WORK REQUEST A
Answer these questions about the forum thread on multi-sample somatic mutation calling.
(i) How many pairs of matched tumor/normal exome sequencing experiments does the poster have?
(ii) Which three tools does the poster name as seeming able to process only one pair at a time?
(iii) According to the reply posted by Christian, how might an integrated analysis help?
WORK REQUEST B
Write the next part of the forum thread on multi-sample somatic mutation calling, following on from its last post.

READING PASSAGE
--------

Question

Multi-Sample Somatic Mutation Calling

1

Entering edit mode

10.7 years ago

jockbanan ▴ 440

Hi all! I have 4 pairs of matched tumor/normal exome sequencing experiments. These are from 4 patients with the same type of tumor. I want to detect tumor-specific somatic mutations.

Looking at the documentation of SomaticSniper, VarScan, GATK somaticIndelDetector and other tools, it seems they all can only process one pair (one patient) at a time. I was just thinking if there is some tool capable of performing multi-sample analysis - utilizing the information from all the patients and reporting tumor-specific variants. I can always process these 4 pairs separately and then compare the results myself, but if some tool could use its statistic model to process multiple samples directly, I would like to try it. Do you have any suggestions? Thanks.

snp variant-calling somatic mutation variant cancer • 4.7k views

ADD COMMENT • link updated 10.7 years ago by DG 7.3k • written 10.7 years ago by jockbanan ▴ 440

0

Entering edit mode

What gains do you think will come from analyzing multiple samples concurrently? Though there are hotspots in a few driver genes, most cancer samples have a very unique somatic mutation profile.

ADD REPLY • link 10.7 years ago by Chris Miller 22k

0

Entering edit mode

I think there could be some value in eliminating false-positive calls by looking at their presence in unpaired normals. But not sure how much better an integrated analysis would be compared to a post-calling heuristic filter.

ADD REPLY • link 10.7 years ago by Christian ★ 3.1k

0

Entering edit mode

This is true, but to really get a reliable feel for false-positive sites from the normals, I'd want way more than 4 samples.

ADD REPLY • link 10.7 years ago by Chris Miller 22k

0

Entering edit mode

Exactly, false-positives are the reason. And, well, yes, I would also like to have way more samples...

--------

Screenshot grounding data
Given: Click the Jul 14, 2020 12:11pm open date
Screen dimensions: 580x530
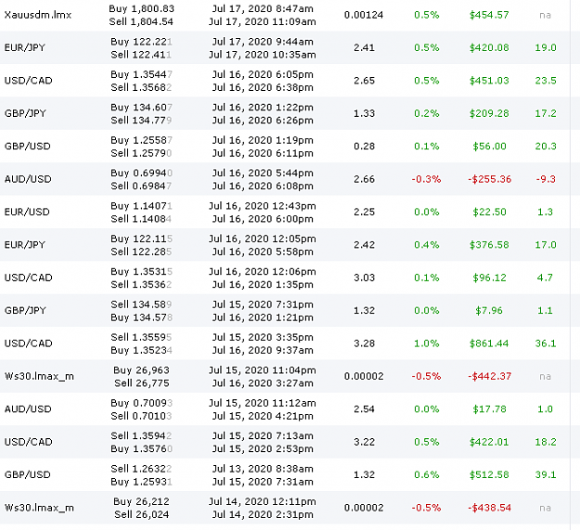Looking at the screenshot, I should [263, 501].
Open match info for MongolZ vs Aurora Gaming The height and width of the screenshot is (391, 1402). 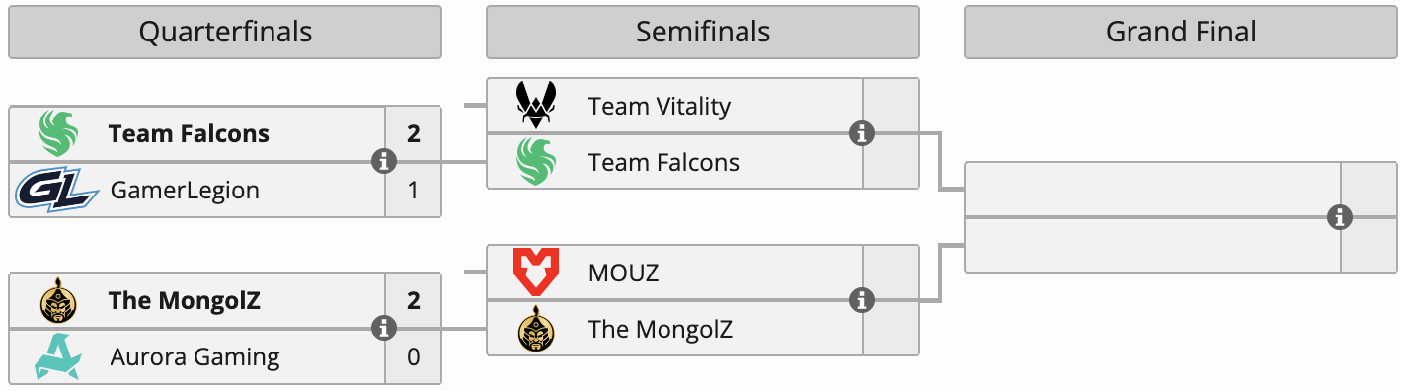point(384,328)
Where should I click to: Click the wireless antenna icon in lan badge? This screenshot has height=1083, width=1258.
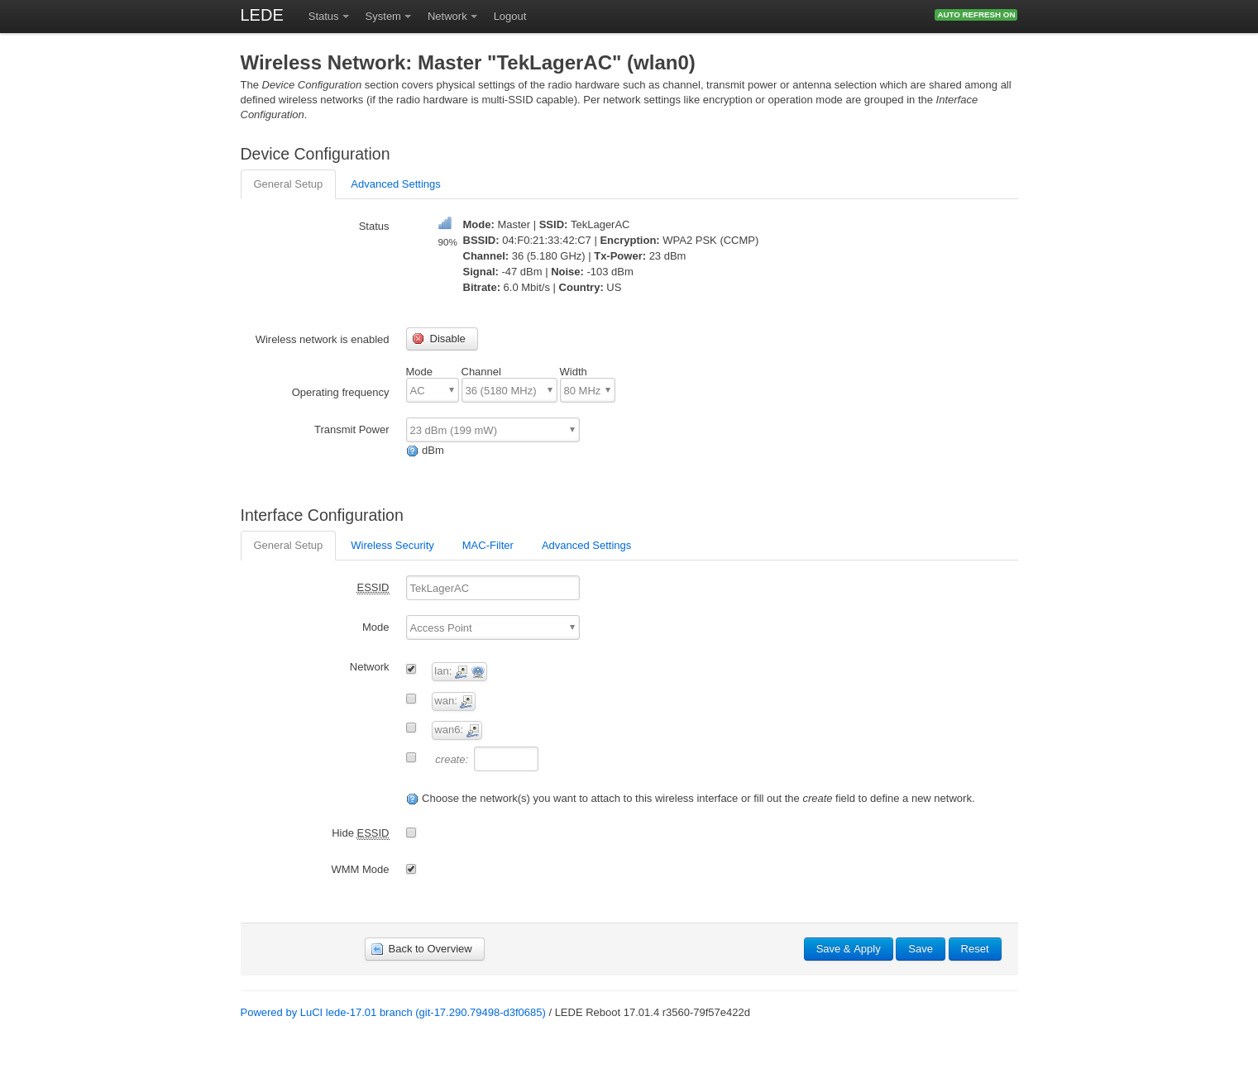tap(477, 671)
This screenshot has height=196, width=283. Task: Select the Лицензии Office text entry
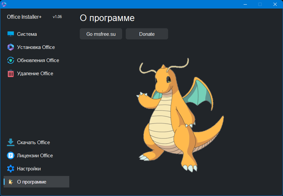(35, 156)
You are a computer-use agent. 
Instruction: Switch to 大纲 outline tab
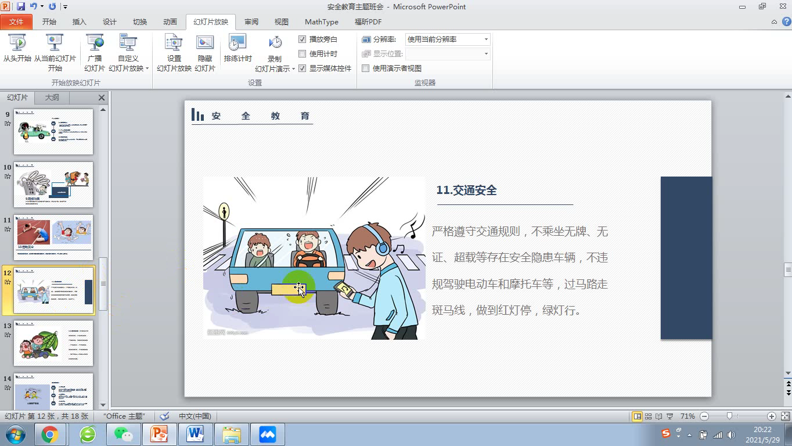coord(52,98)
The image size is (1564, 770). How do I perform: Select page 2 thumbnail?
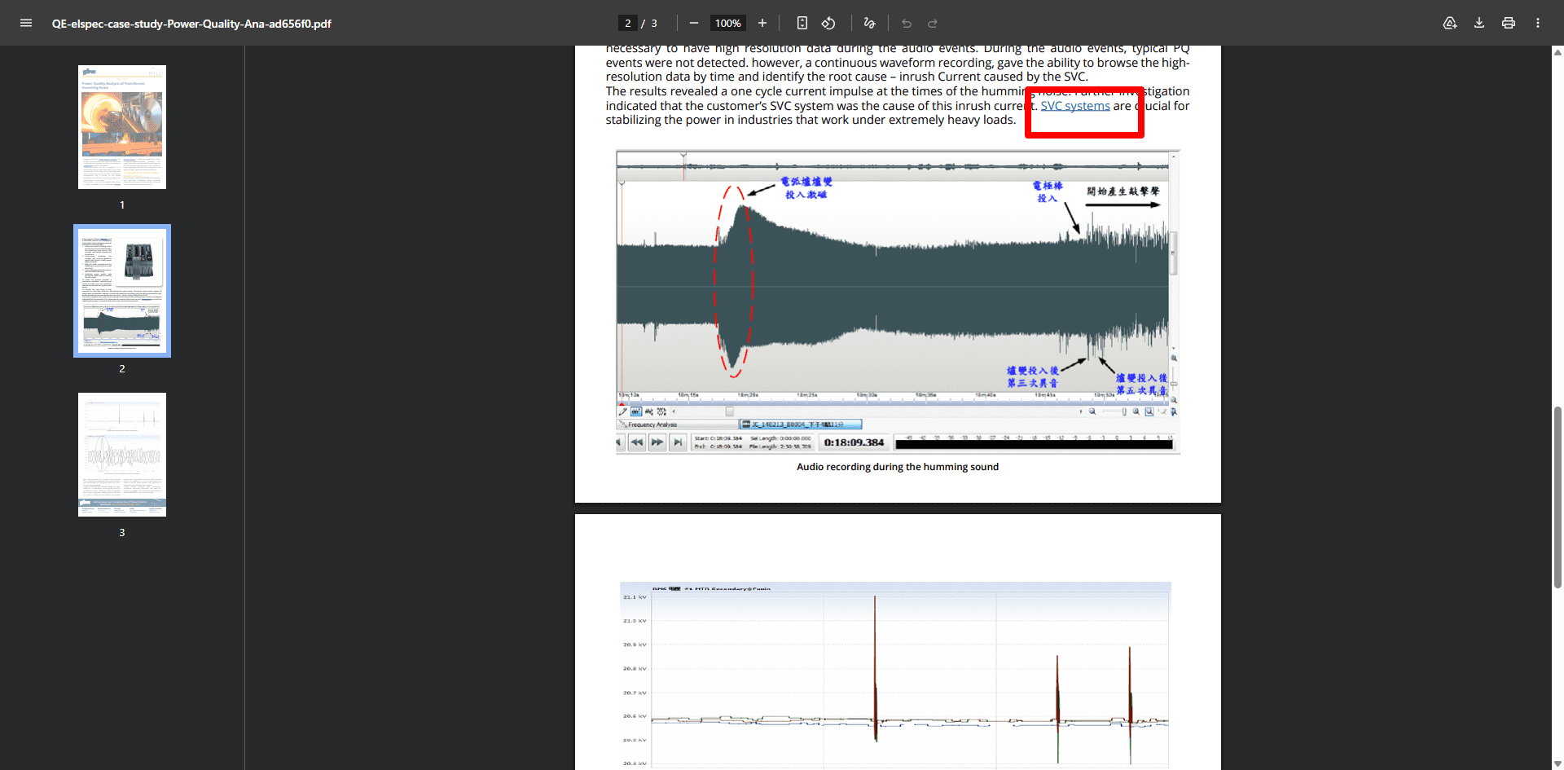[x=122, y=291]
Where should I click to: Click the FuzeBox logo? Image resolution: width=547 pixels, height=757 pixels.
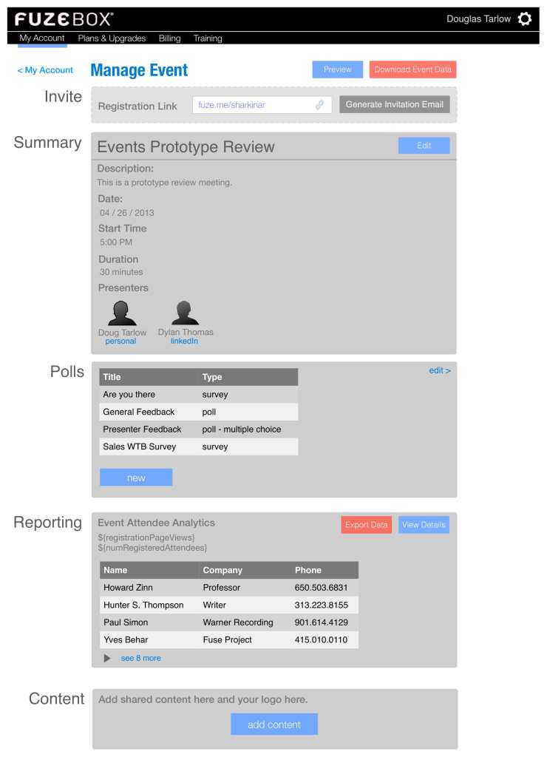click(x=64, y=19)
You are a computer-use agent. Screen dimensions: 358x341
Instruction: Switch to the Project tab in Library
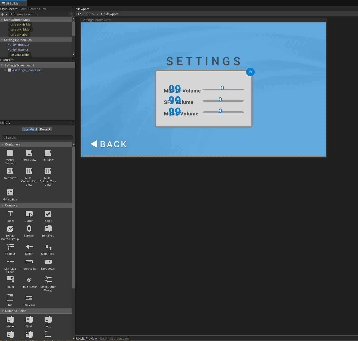[45, 129]
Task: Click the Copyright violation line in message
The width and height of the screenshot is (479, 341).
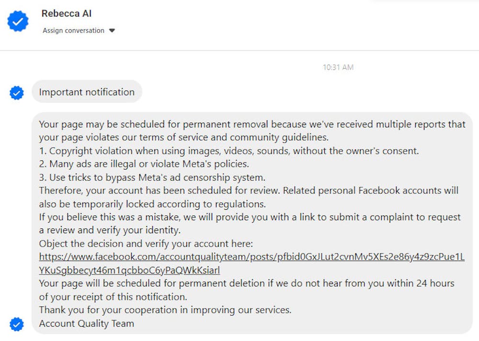Action: tap(229, 151)
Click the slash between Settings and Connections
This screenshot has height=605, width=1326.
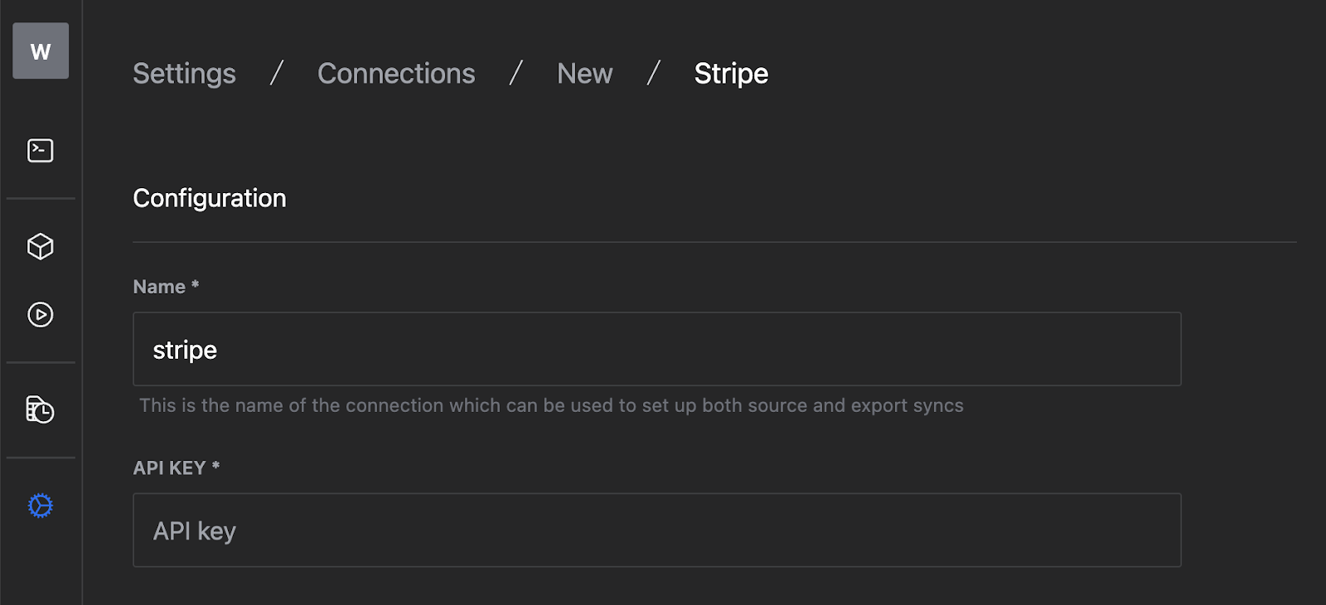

--------

OUTPUT A
(i) Four pairs.
(ii) SomaticSniper, VarScan and GATK somaticIndelDetector.
(iii) It could eliminate false-positive calls by looking at their presence in unpaired normals.

OUTPUT B
ADD REPLY • link 10.7 years ago by jockbanan ▴ 440

0

Entering edit mode

Yes, definitely value in this. Probably best to stick to downstream tools. You might also want to think about maintaining some sort of "Master" VCF with data about all samples you collect as, for instance, a merged VCF. You can then use tabix and other tools to quickly see the number of times specific mutations were seen in your normal samples for instance and apply that data to downstream heuristics and filters as appropriate.

ADD REPLY • link 10.7 years ago by DG 7.3k

0

Entering edit mode

Consider leveraging publicly available data from TCGA, or even 1000 genomes if you're just looking at the normals anyway.

ADD REPLY • link 10.7 years ago by Chris Miller 22k

score 1 · Answer 1 · 2014-03-14

1

Entering edit mode

10.7 years ago

DG 7.3k

I think it is generally a limitation of both computational overhead (you are already comparing two datasets in a run) and not wanting to deal with potential complexities of parsing multi-sample matched data. That said there are plenty of downstream tools for merging, comparing, and annotating vcf files to get to the shared somatic variants. snpEff and GEMINI for instance are great tools for annotating and data mining your results.